I ADORED this book and I'm so excited to be a part of this tour, hosted by Shane at Itching For Books!
You can check out the rest of the tour stops here at Shane's site!
And you can read my review of Uses For Boys below, or you could follow this link!
Today as part of my stop I'll be sitting down with the lovely Erica Lorraine Scheidt to discuss the book and that wonderful (read ghastly) time between child and adulthood!
But first, lets take a little looksee at the book! 


Uses for Boys
USES FOR BOYS
by Erica Lorainne Scheidt
Publisher: St Martin's Griffin
Genre: YA Contemporary
Expected Publication Date: January 15, 2013! 

Anna remembers a time before boys, when she was little and everything made sense. When she and her mom were a family, just the two of them against the world. But now her mom is gone most of the time, chasing the next marriage, bringing home the next stepfather. Anna is left on her own—until she discovers that she can make boys her family. From Desmond to Joey, Todd to Sam, Anna learns that if you give boys what they want, you can get what you need. But the price is high—the other kids make fun of her; the girls call her a slut. Anna's new friend, Toy, seems to have found a way around the loneliness, but Toy has her own secrets that even Anna can't know.

Then comes Sam. When Anna actually meets a boy who is more than just useful, whose family eats dinner together, laughs, and tells stories, the truth about love becomes clear. And she finally learns how it feels to have something to lose—and something to offer. Real, shocking, uplifting, and stunningly lyrical, Uses for Boys is a story of breaking down and growing up.



Purchase your copy today





Carmen: Hi Erica, thanks so much for joining me on the Book Me! couch today. First Up could you tell us a little about Uses For Boys?

Erica: Sure, thanks for taking a look at Uses for Boys, Carmen. I really appreciate your questions.

Uses for Boys is a contemporary story about a sixteen year old girl who’s looking for a sense of belonging and using sex as a way to get there. It’s about Anna’s search to fill her loneliness.


Carmen: Uses For Boys resonated with me so much that I felt if you could combine Anna and Toy into the one girl who’d have me as a teenager. Where did the inspiration for Anna come from? And is there any of your teenage self in her?

Erica: That’s so funny, because sometimes I see those two girls as a mix of me and my childhood best friend. We were inseparable. And we compared everything we did to what the other did and checked everything we believed against what the other believed. And we were jealous of each other, usually for all the wrong reasons.

As a teenager I also had that same relentless forward motion that Anna has—that ability to keep trying and keep trying, even if I was totally wrong-headed, until I found something that worked.

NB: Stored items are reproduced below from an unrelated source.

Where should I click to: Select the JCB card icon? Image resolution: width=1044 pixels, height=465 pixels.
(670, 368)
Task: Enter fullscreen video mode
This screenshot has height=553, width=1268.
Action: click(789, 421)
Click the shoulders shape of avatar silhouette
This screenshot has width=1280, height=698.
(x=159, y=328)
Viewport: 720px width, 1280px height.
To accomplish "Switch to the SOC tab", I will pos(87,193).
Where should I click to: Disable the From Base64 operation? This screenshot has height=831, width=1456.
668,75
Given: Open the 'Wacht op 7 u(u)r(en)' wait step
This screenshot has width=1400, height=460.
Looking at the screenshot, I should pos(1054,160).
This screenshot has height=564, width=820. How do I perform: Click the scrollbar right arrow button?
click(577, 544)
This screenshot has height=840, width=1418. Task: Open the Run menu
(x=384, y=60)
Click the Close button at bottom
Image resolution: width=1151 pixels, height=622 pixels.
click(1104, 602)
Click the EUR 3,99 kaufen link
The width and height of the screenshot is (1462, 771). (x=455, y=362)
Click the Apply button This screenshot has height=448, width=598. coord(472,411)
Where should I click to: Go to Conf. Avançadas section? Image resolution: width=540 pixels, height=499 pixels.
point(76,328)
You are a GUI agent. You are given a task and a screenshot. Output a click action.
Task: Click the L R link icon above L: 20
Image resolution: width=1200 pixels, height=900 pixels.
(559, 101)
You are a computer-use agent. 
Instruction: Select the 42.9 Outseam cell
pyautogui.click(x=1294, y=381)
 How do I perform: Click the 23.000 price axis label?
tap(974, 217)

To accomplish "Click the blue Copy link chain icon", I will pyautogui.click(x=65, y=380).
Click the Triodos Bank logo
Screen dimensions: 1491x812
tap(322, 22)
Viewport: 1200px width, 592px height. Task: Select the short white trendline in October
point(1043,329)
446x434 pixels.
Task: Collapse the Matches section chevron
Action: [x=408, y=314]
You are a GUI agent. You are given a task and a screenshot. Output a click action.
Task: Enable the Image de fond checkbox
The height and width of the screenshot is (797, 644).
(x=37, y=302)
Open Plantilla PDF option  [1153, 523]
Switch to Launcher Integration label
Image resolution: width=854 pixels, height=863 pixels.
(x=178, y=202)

Carmen: Sometimes there are characters that write themselves and others you have to work hard at getting their point across to your audience, was Anna one of those difficult characters to write? And did you feel you needed a breather after completing her story?

Erica: Writing Anna was hard in that there was such an emotional distance between her and the story she was narrating, I tried hard to close it, but in the end, I think if that distance wasn’t there, the story would be unbearable. I didn’t take a break after finishing the book, but immediately turned to a story that was full of friends and family and dialogue. I spent a long time with Anna and in that time she was very lonely and I longed to write a character whose life was rich with other people.

Carmen: You've said previously that Uses For Boys was three and a half years in the making, was there any point where you felt like just giving up? And if so, what spurred you on to see it through to finishing and then on to publication?

Erica: I spent a long time in what one of my favorite writers, Pam Houston, calls the “vertiginous, vomit-inducing forest of not knowing.” A long time. I remember one camping trip where I spent hours with a big sketchpad trying to diagram the arc of the book and being completely lost. But I never wanted to give up on Anna’s story.

Carmen: For me, this was such an incredibly poignant story! Anna struggles with who she is in the world, who she thinks she needs to be, who she wants to be and who and what is important to her. I think it’s a story every teen should read.

Having lived through the torture of teen hood, is there any advice you’d give to girls like Anna who are trying so hard to find out who they are and where they fit in?


Erica: Carmen, thank you, that’s exactly how I see Anna’s struggle. The teens I know are trying so hard to do the right thing—to be true to themselves and do right by their friends and do the right thing by their family. I’m amazed by the strength and the resilience of the young people I know. I love what Sam’s mom told Anna, you are strong. I guess I wouldn’t give them advice, necessarily, but maybe to those of us that know young people: they shouldn’t have to do this alone.

Carmen: There’s quite a bit of adult content within this book. Did you worry that publishers might overlook it due to the fact it’s a gritty and very real portrayal of life for some young girls and not another of the airy fairy romances that dominate the YA market? 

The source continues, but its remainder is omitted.